Une grande partie en effet de ses membres est issue de l’Ecole Nationale d’Administration (ENA), devenue au fil du temps un véritable symbole de l’endogamie d’Etat. Cette prégnance dans les cabinets ministériels et spécifiquement à Bercy a déjà été constatée. Luc Rouban estimait ainsi à 57,9 % la proportion d’énarques dans les cabinets des ministres de l’Economie entre 1984 et 1996[10]. Cette institution semble ainsi - monolithique dans son recrutement[11]. C’est d’ailleurs ce qui apparaît à travers nos données : seule la moitié des Ministres et secrétaires d’Etat en charge des affaires économiques et financières de l’Etat sont passés par une entreprise privée (et quand ils l’ont été, généralement cela a été un court moment), le reste ayant épousé une carrière de haut fonctionnaire toute leur vie.
Dans la même logique, on constate que les conseillers ministériels, qui forment véritablement le « premier cercle » autour du décideur politique, semblent pour une grande partie issus de la fonction publique, ou parapublique (entreprises publiques, agences paragouvernementales).
Pour étudier cette caractéristique, nous avons isolé plusieurs données afin de comprendre la trajectoire professionnelle des différents décideurs de ces ministères (cf. les données brutes : - passage dans le privé ; - nombre d’années passées dans le privé ; -temps passé dans une entreprise publique, et - passage par la recherche scientifique].
Alors qu’aux Etats-Unis 61,3% de l’élite administrative en charge de l’économie et des finances ont déjà travaillé dans le secteur privé, ils ne sont que 24,6% à Bercy !
Non seulement les Américains sont beaucoup plus nombreux à avoir connu la situation de l’emploi privé, ses mécanismes et ses logiques, ainsi que les réalités de l’entreprise et de la concurrence, mais encore ils ont travaillé, dans une large moyenne, plus longtemps dans cet écosystème.
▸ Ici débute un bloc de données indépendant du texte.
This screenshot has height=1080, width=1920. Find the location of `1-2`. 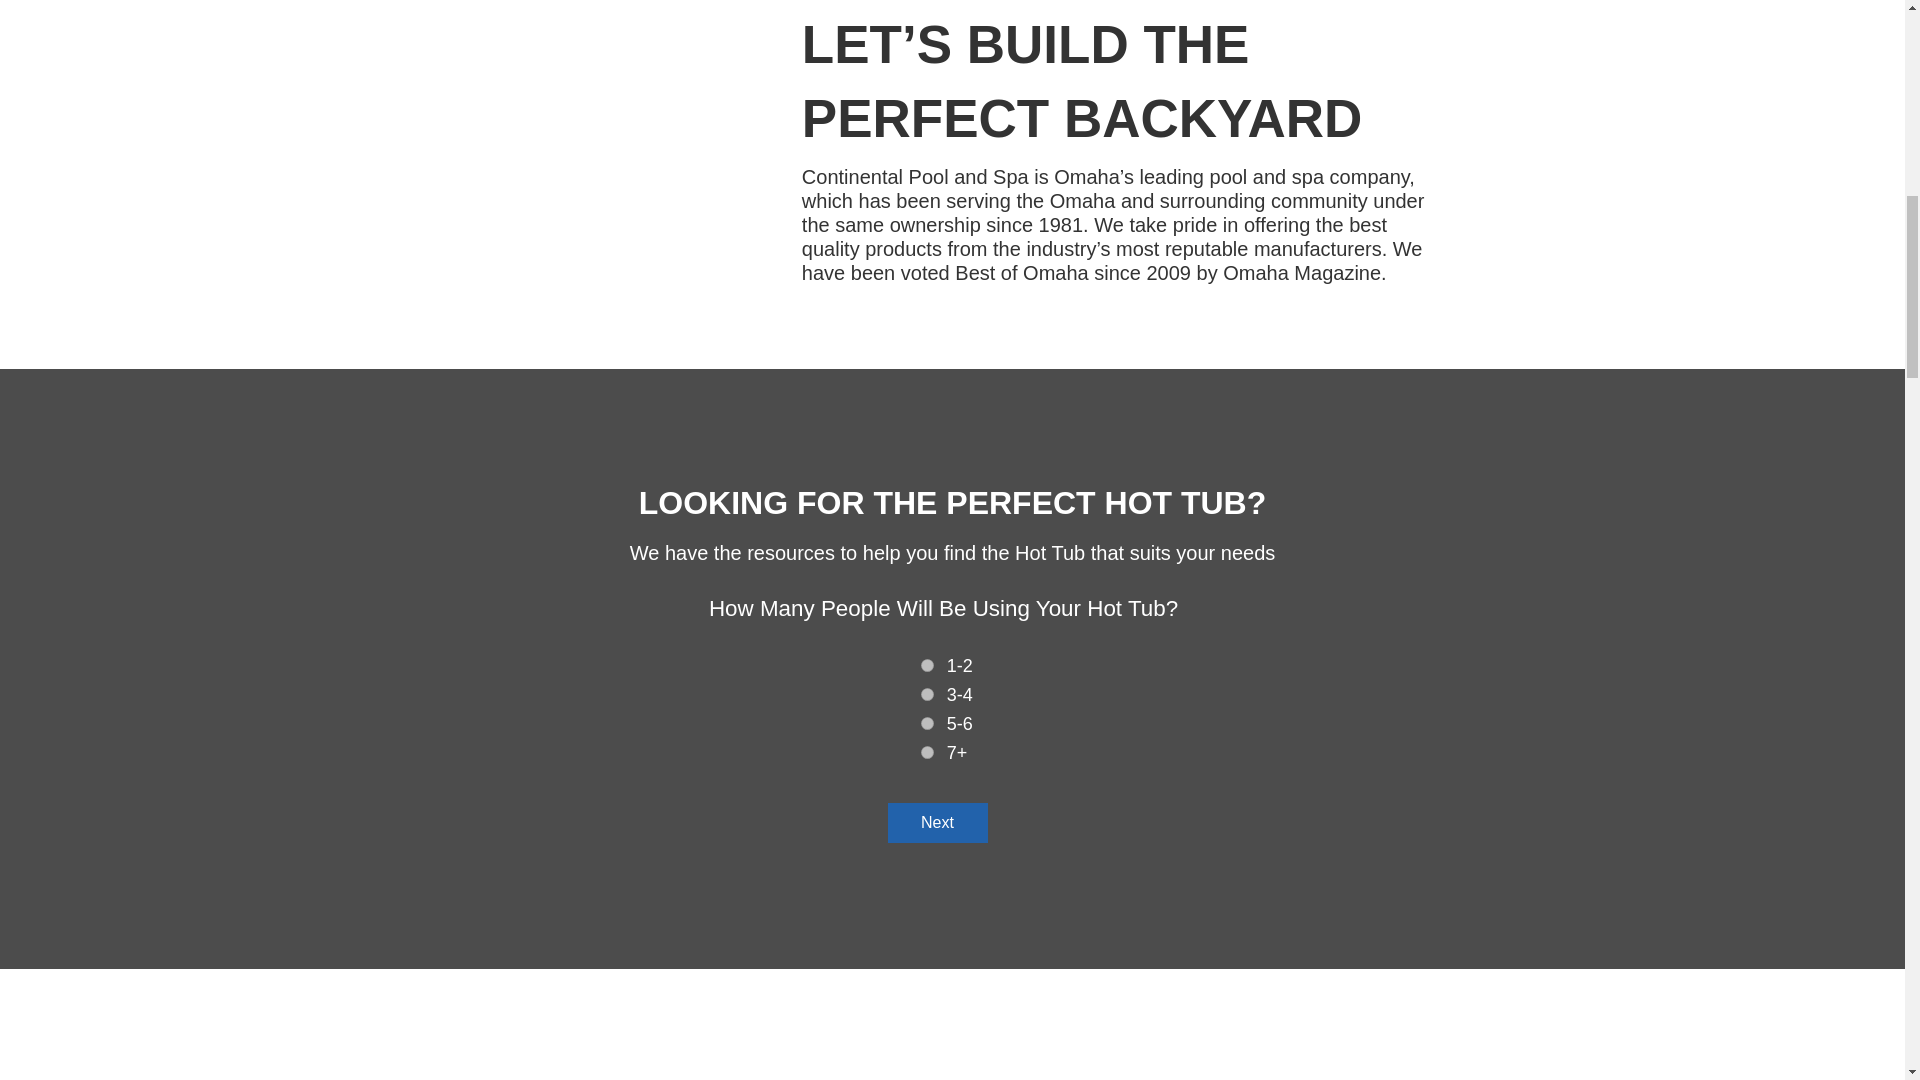

1-2 is located at coordinates (927, 664).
On constate ainsi qu’ils ont travaillé en moyenne cinq années sous un régime privé, contre une année et demi pour les dirigeants de Bercy.
Hétérogénéité des parcours scolaires et monopole exercé par quelques écoles parisiennes.
Une simple lecture des journaux économiques des deux côtés de l’Atlantique a attiré notre attention sur une autre réalité, que nous avons quantifiée : le profil scolaire et académique des hauts fonctionnaires, ainsi que des dirigeants politiques à la tête des ministères, est plus diversifié aux Etats-Unis qu’en France, tant au niveau du diplôme et du type d’études poursuivies, que sur l’origine géographique des institutions scolaires concernées.
Les dirigeants du Trésor américain, par rapport à leurs homologues français, sont du niveau d’un doctorat dans une proportion bien plus grande. Ce grade universitaire est souvent la preuve - d’un vaste savoir-faire spécialement élaboré sur la durée.
Quand on découvre le peu de culture en théorie économique, - en recherche et en connaissance des mécanismes de marché des élèves de l’ENA, elle-même une institution marquée historiquement par les juristes, on ne peut que s’inquiéter de ce constat.
Seuls, 7% - des personnes- dont nous avons étudié le parcours, ont soutenu une thèse de doctorat, ou sont en cours de soutenance, alors qu’aux Etats-Unis, ils sont deux fois plus nombreux à avoir fait le choix d’effectuer un PhD, le plus souvent en économie ou en finance.
D’autre part, on constate que le vivier du recrutement au sein du ministère de l’Economie et des Finances est bien plus réduit en France, puisque près de la moitié des grands « commis de l’Etat » sont passés par Sciences-Po et un tiers par l’ENA ; et que si l’on additionne les Grandes Ecoles d’ingénieurs parisiennes (X, Mines Centrale), il ne reste - que 38,6% % de personnes à n’être pas passées par ces écoles parisiennes élitistes. Cela veut dire, en d’autres termes, que 61,4 % des dirigeants de Bercy viennent de cinq écoles : Sciences-Po, l’ENA, Polytechnique, Mines, Centrale. Où les cursus et les cours d’économie, de finance, ou de gestion y sont largement minoritaires !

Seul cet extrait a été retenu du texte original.